Identification and expression analysis of Phosphate Transporter 1 (PHT1) genes in the highly phosphorus‐use‐efficient Hakea prostrata (Proteaceae)

Abstract

AbstractHeavy and costly use of phosphorus (P) fertiliser is often needed to achieve high crop yields, but only a small amount of applied P fertiliser is available to most crop plants. Hakea prostrata (Proteaceae) is endemic to the P‐impoverished landscape of southwest Australia and has several P‐saving traits. We identified 16 members of the Phosphate Transporter 1 (PHT1) gene family (HpPHT1;1‐HpPHT1;12d) in a long‐read genome assembly of H. prostrata. Based on phylogenetics, sequence structure and expression patterns, we classified HpPHT1;1 as potentially involved in Pi uptake from soil and HpPHT1;8 and HpPHT1;9 as potentially involved in Pi uptake and root‐to‐shoot translocation.
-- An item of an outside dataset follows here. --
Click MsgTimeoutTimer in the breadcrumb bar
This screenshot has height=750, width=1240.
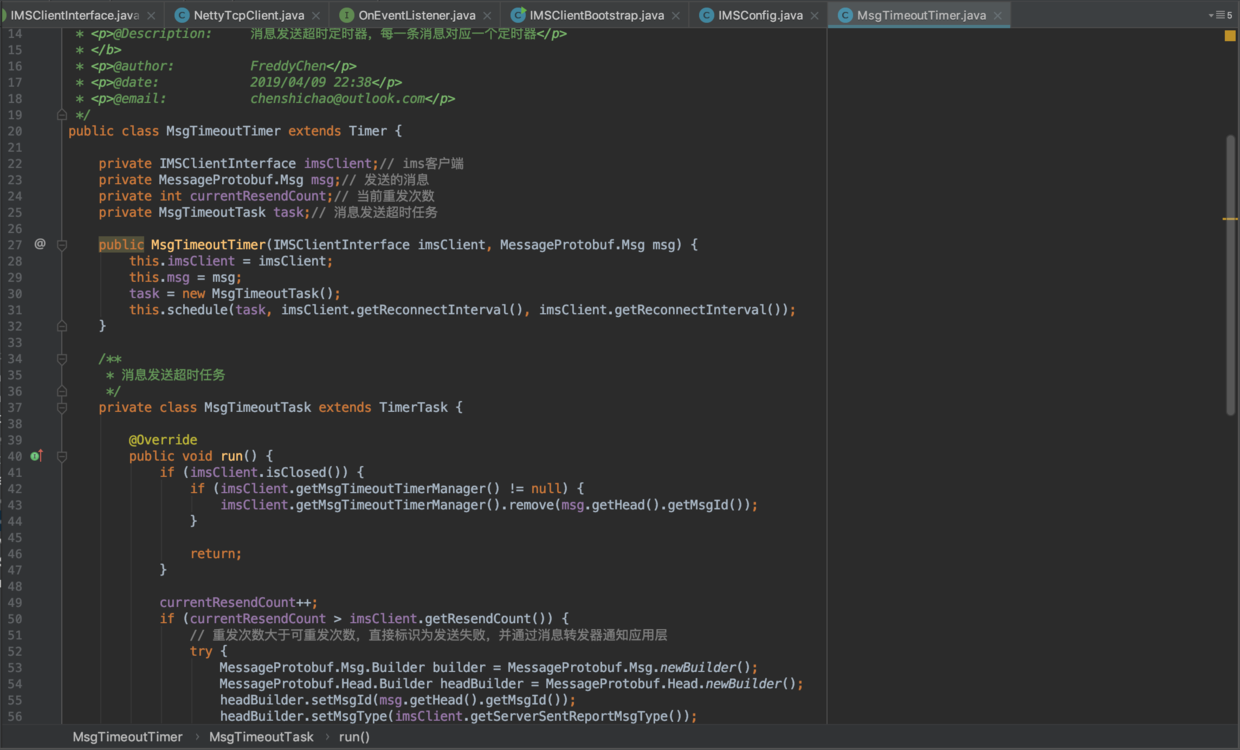click(x=127, y=736)
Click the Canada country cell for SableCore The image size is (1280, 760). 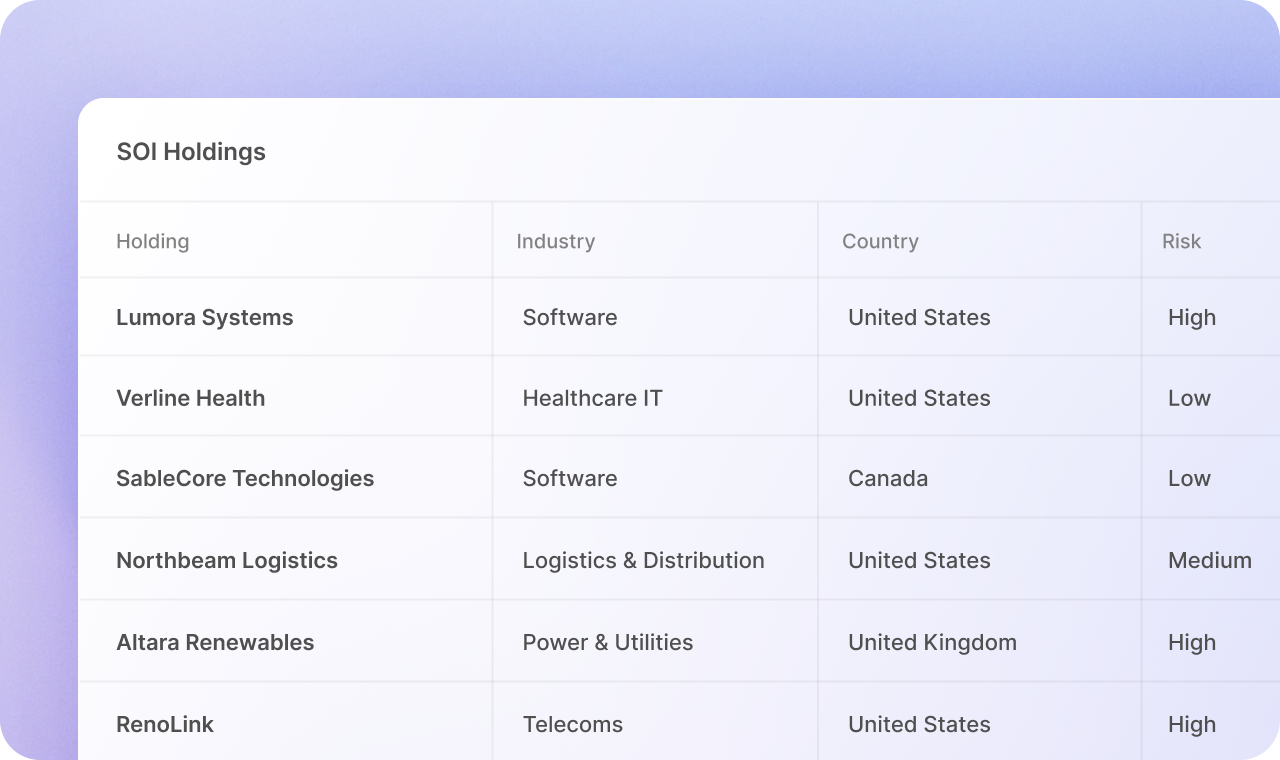(888, 478)
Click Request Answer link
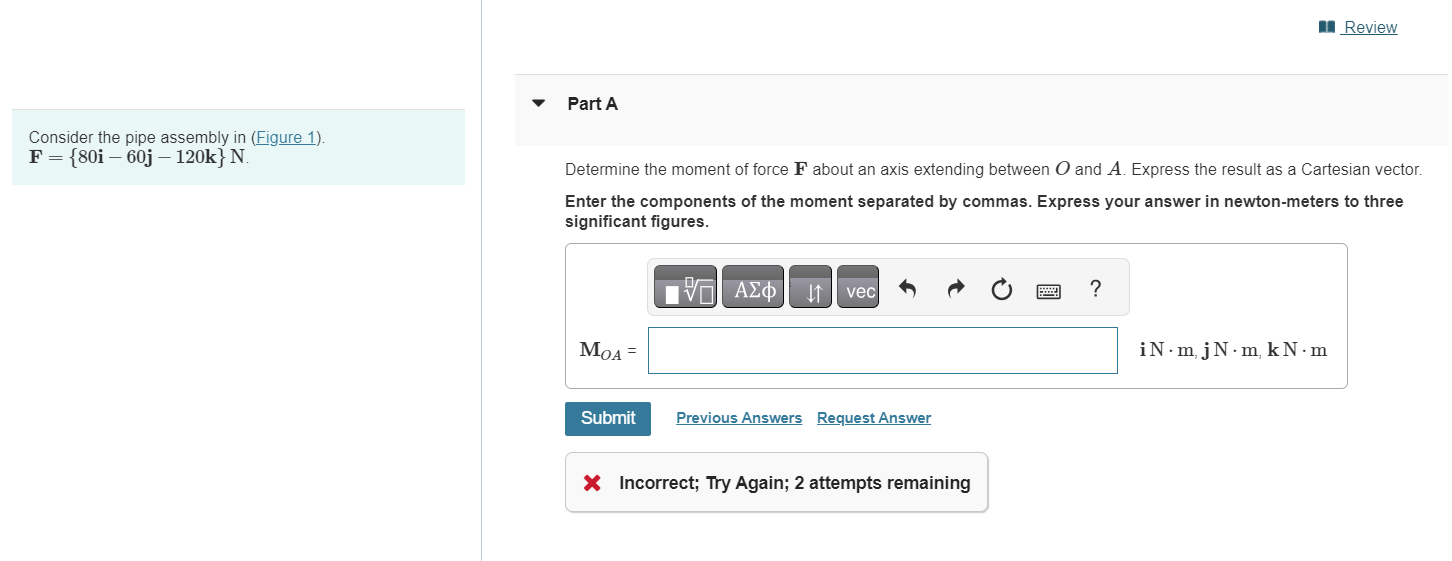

Three genes, HpPHT1;4, HpPHT1;6 and HpPHT1;8, lacked regulatory PHR1‐binding sites (P1BS) in the promoter regions. Available expression data for HpPHT1;6 and HpPHT1;8 indicated they are not responsive to changes in P supply, potentially contributing to the high P sensitivity of H. prostrata. We also discovered a Proteaceae‐specific clade of closely‐spaced PHT1 genes that lacked conserved genetic architecture among genera, indicating an evolutionary hot spot within the genome. Overall, the genome assembly of H. prostrata provides a much‐needed foundation for understanding the genetic mechanisms of novel adaptations to low P soils in southwest Australian plants.